Sometimes I wish I would have made all of the improvements I’ve mentioned in this series in sequence with enough space in between the phases to see what kind of impact each one had on savings, but in this case my impatience outweighed my need for science. Once you learn something about building science, the things in your own home begin to glare at you. I just want to make those things go away.
While I don’t have clear numbers for you on what the programmable thermostat saved us at my home, the EPA publishes some industry averages. They say folks save an average of $180 a year by replacing a conventional thermostat with a programmable one. It is certainly part of the story that resulted in our receiving a letter from PSNC that our equal pay gas bill would be $13 per month instead of $43. Some of that is attributed to better insulation and air-sealing, but the thermostat ensures that our HVAC system can relax during times we are either not in the house, or when we are asleep. Those are the largest proportions of time in the life of a house, and big opportunities for savings.

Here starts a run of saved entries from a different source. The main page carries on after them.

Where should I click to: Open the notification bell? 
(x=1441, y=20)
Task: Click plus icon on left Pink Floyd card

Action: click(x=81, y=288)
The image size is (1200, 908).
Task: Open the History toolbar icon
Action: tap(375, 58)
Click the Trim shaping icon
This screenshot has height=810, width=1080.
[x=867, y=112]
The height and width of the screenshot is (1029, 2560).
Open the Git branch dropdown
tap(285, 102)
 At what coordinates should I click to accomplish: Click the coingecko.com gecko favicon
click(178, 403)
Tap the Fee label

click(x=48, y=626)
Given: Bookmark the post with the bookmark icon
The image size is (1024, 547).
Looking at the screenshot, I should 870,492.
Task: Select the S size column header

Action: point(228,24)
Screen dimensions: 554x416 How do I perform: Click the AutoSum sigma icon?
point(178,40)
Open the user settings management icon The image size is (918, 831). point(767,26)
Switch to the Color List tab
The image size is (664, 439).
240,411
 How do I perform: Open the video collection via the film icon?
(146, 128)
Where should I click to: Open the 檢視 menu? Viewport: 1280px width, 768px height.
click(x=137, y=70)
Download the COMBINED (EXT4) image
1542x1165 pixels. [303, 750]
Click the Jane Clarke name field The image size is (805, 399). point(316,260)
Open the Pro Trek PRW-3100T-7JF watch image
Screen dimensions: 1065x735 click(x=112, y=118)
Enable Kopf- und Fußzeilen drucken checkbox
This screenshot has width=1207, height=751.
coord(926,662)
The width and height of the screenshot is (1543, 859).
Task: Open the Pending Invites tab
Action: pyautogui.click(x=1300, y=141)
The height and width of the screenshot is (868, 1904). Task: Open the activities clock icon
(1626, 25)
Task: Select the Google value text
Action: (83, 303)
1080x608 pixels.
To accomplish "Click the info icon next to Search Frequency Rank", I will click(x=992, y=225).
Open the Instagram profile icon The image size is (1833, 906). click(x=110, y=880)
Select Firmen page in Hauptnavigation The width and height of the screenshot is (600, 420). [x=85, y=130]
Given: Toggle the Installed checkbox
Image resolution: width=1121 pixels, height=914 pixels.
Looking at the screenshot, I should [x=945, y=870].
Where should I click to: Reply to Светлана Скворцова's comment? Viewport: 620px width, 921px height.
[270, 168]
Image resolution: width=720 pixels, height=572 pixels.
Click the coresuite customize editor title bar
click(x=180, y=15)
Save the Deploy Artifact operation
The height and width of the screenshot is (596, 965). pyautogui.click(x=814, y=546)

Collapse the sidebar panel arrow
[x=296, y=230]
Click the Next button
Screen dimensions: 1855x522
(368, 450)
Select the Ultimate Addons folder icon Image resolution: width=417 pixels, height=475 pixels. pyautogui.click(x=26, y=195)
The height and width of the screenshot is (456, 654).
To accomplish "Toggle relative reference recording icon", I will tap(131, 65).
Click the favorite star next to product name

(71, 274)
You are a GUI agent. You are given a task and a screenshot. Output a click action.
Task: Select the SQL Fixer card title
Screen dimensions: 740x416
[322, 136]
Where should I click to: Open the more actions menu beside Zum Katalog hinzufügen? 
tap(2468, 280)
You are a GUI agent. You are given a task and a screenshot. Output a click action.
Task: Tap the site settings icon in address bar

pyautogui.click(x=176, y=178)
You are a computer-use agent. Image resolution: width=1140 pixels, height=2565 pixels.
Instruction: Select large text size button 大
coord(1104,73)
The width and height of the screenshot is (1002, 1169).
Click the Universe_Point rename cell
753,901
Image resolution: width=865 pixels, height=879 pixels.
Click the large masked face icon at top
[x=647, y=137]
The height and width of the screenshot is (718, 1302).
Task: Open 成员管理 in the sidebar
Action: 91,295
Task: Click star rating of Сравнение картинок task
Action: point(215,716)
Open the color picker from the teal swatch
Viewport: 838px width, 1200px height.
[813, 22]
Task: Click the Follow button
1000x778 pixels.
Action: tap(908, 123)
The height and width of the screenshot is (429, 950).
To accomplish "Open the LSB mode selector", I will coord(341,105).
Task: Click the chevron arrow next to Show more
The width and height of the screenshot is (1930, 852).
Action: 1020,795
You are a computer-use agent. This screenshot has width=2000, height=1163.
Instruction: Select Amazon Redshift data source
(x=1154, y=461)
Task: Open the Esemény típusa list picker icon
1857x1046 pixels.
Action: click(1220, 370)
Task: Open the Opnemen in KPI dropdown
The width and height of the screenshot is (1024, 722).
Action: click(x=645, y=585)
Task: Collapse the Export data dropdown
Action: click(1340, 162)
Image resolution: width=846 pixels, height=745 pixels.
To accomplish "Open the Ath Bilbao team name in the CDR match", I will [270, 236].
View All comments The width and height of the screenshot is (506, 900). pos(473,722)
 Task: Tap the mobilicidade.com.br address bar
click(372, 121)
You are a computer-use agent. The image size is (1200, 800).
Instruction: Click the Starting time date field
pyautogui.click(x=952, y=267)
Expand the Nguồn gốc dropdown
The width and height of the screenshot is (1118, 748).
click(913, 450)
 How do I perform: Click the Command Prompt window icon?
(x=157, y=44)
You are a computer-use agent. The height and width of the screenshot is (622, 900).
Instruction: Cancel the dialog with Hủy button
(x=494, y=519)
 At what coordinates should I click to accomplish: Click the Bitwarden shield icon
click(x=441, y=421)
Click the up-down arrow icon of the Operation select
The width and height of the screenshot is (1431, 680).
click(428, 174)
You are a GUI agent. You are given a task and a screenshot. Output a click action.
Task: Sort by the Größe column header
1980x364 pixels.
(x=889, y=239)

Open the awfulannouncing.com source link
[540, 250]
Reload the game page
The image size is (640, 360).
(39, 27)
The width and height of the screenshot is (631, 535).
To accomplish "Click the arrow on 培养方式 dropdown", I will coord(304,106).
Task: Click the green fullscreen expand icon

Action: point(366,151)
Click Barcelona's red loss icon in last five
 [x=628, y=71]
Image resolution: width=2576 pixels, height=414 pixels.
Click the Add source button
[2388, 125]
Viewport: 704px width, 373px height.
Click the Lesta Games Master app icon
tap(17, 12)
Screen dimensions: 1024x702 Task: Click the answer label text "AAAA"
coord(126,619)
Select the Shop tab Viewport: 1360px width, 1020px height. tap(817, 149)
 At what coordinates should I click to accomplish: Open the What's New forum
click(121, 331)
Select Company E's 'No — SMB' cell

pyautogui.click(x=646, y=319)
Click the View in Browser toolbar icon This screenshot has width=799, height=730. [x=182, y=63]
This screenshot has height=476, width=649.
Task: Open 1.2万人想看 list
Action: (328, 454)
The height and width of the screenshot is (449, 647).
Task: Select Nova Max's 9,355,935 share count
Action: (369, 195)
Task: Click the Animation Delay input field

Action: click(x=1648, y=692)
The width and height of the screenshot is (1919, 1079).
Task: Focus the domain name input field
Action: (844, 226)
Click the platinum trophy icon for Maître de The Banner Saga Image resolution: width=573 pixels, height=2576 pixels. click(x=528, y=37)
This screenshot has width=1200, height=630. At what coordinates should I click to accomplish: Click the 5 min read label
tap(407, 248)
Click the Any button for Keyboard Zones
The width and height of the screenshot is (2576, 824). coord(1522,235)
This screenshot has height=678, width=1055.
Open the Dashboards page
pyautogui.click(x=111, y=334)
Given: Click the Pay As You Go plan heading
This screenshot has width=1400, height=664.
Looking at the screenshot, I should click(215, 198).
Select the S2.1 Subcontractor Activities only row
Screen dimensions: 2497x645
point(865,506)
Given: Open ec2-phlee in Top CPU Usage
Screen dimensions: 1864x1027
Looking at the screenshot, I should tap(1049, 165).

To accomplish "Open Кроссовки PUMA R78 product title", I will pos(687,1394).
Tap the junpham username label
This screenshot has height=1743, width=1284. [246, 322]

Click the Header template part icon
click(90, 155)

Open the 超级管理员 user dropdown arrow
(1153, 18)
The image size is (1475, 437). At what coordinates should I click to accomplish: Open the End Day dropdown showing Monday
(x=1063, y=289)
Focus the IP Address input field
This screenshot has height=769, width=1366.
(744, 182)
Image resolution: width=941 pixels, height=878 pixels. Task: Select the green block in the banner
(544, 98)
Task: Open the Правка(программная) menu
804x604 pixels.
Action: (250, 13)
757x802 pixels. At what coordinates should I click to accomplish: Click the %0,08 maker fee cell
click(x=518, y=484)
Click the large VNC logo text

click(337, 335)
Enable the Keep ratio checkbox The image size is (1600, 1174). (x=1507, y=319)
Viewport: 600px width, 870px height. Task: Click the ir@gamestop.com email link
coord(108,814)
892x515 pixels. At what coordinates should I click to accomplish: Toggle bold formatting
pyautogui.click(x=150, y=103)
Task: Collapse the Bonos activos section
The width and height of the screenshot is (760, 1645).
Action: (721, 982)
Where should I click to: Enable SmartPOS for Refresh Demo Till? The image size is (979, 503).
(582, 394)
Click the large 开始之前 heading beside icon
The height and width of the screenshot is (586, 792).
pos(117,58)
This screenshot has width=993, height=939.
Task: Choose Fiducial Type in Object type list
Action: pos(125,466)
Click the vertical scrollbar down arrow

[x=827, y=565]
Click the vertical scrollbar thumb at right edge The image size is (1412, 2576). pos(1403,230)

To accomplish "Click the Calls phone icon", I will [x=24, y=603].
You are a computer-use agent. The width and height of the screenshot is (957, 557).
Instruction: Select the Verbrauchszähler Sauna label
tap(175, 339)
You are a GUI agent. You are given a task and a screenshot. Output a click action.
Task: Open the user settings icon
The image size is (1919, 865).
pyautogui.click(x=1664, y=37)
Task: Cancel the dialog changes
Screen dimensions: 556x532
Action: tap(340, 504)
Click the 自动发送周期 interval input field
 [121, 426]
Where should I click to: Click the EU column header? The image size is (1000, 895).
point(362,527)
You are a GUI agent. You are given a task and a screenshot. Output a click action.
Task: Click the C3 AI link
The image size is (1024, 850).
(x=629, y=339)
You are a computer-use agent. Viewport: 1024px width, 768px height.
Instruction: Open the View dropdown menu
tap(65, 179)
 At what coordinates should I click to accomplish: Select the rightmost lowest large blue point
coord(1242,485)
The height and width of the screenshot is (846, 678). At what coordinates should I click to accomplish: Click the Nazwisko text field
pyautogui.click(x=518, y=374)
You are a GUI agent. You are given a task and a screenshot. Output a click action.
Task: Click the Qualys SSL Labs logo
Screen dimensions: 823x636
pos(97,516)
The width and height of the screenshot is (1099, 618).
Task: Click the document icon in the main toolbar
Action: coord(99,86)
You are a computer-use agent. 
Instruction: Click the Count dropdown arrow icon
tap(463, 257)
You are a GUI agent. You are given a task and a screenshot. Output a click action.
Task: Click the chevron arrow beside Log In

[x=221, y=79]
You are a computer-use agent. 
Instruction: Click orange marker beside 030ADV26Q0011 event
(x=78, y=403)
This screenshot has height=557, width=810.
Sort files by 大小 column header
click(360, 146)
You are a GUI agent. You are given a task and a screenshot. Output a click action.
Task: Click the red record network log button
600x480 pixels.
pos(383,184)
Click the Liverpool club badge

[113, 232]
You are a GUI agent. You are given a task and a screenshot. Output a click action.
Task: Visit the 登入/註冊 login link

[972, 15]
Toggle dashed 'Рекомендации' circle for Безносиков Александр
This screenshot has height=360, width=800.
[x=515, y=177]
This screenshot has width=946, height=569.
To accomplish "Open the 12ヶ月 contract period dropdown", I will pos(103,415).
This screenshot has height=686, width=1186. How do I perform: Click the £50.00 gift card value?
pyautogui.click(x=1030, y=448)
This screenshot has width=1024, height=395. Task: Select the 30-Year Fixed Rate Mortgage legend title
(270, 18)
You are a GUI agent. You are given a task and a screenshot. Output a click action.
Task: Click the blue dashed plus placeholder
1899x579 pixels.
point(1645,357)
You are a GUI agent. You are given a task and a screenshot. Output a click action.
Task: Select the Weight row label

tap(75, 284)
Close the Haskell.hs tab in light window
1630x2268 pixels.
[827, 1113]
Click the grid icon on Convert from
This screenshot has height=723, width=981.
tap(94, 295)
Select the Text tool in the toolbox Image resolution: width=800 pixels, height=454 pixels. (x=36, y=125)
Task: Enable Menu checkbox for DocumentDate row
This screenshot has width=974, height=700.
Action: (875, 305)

There is a range of programmable thermostats, from ones that have standard times and periods of day predetermined without customizability, to ones that can link up with your wifi network so you can control them with your smart phone when you’re out of town, across the street. The one you see here cost me about $70. But, as you can see from the EPA information above, it pays for itself, on average, in less than half a year. That’s both smart and puts money back in your pocket.
What are you waiting for? I was proud of my accomplishment. You will be, too!